Not-For-Profit Newsletter – December 2013

Published on December 19, 2013 by Patricia Monemvasitis and Jelena ProdanovicPatricia Monemvasitis and Jelena Prodanovic

Welcome to the last issue of our Not-for-profit Newsletter for 2013
In this newsletter we report on:

  • the recent NSW Native Title case acknowledging the native title rights of the Bandjaland people as the “traditional owners” of 2,700 square kilometres of land in northern New South Wales,
  • developments in charities law and the future if the ACNC and the limited information charities can withhold from publication,
  • the recent New South Wales decision concerning factors entitling eligibility for Stamp Duty exemption for charities,
  • the recent NZ case concerning the consideration and review of the objects of Greenpeace New Zealand to ensure charitable status is maintained,
  • the application of the Bugmy case in an ACT case involving criminal sentencing,
  • some issues concerning land owner’s and builder’s rights in architectural plans

and in the Good News, we report on the appointment of Australia’s ambassador for women and children and the impact of the latest results of the Western Australia Corporate Giving Index.

We wish you all the very best over the Festive Season and hope you keep safe and enjoy the good company of your friends and relatives as well as having some well deserved rest.

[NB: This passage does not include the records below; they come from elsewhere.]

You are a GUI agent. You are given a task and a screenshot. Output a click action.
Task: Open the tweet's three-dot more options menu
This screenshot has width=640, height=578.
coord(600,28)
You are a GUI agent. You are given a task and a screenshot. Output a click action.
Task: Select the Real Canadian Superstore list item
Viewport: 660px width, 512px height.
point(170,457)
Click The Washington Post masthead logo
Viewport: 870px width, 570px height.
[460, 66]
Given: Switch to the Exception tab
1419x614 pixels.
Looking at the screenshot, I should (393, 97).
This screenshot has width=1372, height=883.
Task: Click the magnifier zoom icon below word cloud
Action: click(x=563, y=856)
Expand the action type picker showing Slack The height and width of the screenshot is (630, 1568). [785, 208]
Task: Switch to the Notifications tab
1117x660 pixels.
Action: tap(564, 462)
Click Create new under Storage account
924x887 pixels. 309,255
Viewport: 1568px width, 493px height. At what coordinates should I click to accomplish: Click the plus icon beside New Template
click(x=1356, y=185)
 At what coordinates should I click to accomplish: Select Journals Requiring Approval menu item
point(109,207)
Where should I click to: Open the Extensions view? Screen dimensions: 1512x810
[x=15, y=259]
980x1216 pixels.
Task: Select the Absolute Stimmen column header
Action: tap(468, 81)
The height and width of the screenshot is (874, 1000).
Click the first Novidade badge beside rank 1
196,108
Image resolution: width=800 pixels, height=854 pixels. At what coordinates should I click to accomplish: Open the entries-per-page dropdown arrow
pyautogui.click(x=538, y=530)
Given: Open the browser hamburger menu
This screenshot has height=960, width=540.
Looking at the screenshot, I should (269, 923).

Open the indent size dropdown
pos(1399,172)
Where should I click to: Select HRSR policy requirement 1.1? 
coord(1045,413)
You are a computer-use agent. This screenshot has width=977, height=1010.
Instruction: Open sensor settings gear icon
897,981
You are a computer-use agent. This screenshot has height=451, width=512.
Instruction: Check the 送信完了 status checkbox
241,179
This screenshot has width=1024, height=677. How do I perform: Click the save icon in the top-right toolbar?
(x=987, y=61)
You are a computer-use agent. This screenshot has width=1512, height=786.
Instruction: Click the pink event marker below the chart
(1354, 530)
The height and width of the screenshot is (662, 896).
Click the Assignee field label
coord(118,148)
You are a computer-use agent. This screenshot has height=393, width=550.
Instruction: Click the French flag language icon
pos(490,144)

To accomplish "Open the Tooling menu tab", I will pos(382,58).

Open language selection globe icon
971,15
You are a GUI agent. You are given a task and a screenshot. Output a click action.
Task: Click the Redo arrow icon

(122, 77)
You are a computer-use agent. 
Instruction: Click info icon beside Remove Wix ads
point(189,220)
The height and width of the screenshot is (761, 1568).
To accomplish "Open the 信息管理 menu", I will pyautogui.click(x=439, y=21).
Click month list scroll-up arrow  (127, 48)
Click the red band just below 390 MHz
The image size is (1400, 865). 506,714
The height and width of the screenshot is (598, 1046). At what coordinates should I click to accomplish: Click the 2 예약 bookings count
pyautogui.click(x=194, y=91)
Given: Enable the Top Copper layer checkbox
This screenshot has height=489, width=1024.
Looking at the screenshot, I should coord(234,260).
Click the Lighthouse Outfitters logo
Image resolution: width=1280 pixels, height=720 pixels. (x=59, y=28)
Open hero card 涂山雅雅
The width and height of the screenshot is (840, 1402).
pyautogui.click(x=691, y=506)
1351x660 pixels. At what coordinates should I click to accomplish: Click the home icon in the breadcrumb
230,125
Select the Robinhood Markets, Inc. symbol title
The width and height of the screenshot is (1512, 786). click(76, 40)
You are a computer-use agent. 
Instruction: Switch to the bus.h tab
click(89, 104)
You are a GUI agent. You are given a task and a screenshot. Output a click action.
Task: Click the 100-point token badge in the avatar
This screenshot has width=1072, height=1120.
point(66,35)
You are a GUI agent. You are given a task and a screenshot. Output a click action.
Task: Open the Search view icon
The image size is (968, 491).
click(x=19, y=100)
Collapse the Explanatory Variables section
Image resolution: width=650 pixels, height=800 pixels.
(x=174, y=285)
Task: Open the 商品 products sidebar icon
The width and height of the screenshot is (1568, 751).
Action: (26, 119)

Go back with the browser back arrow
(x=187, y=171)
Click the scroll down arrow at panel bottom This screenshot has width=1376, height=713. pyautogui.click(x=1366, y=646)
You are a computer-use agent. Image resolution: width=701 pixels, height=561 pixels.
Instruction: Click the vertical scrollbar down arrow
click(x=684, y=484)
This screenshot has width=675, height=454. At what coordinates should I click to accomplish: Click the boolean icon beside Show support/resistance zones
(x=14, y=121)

We look forward to providing you with further updates on legal issues concerning the Not-for–profit sector in 2014.

The Carroll and O’Dea Not-for-profit team.


Is your charity eligible for stamp duty exemptions?

In New South Wales section 275 of the Duties Act 1997 contains the criteria for eligibility.

There are two major types of organisations who may be eligible:

  • Organisations engaged in the relief of poverty in Australia or the promotion of education in Australia, if approved by the Chief Commissioner, will secure an exemption for a three year period.
  • Organisations falling outside those categories but which, is of a charitable or benevolent nature, (or whose primary object is the promotion of interests of aborigines) require Commissioner’s approval on a transaction by transaction basis.

Eligibility is available for the organisation directly, and also for any “person” acting as “trustee” for such organisations.

The recent decision of Baptist Union of New South Wales v Chief Commissioner of State Revenue [2013] NSWADT 270 analysed the eligibility of Baptist Union to secure exemption from paying ad valorem stamp duty on the purchase of 2 villas to house lecturers of Morling College Limited.

Baptist Union would only be eligible for exemption if it could prove it held the units as trustee for Morling College Limited (s275 (3)(c)).


For both purchases, Union lodged applications for exemption under Duties Act 1997 s275(1).

Commissioner of State Revenue denied both applications.

No written declaration or any trust in writing.


Union failed to discharge the burden of proving that an intention to create the express trust could be discerned from the language employed by the parties to the transactions and the relevant circumstances attending the relationships between them, there was no mention made of the Union acting in capacity as trustee of Morling College, and no reliance placed on s275(3) Duties Act.  Union had not made any mention of its role as “trustee” when completing the ODA 048 application form, notwithstanding there was no place on that form for Union to indicate it was applying as trustee, as the court found Union could have attached a note advising this detail.

As there was no express trust, the next argument put by Union was that there was an implied trust, based on Union’s need to quell concerns of its members, that Union was in control of Morling’s actions, (ie by buying on its behalf).  The court found that as Union was the sole member of Morling, this argument was flawed.

Union pointed to a memorandum of understanding signed between itself and Morling, indicating the obligations of each of them concerning the villas, but there was no mention that Morling was actually the beneficial owner of the villas, so this document was found to be nothing greater than akin to a contract obliging rental payments between landlord and tenant.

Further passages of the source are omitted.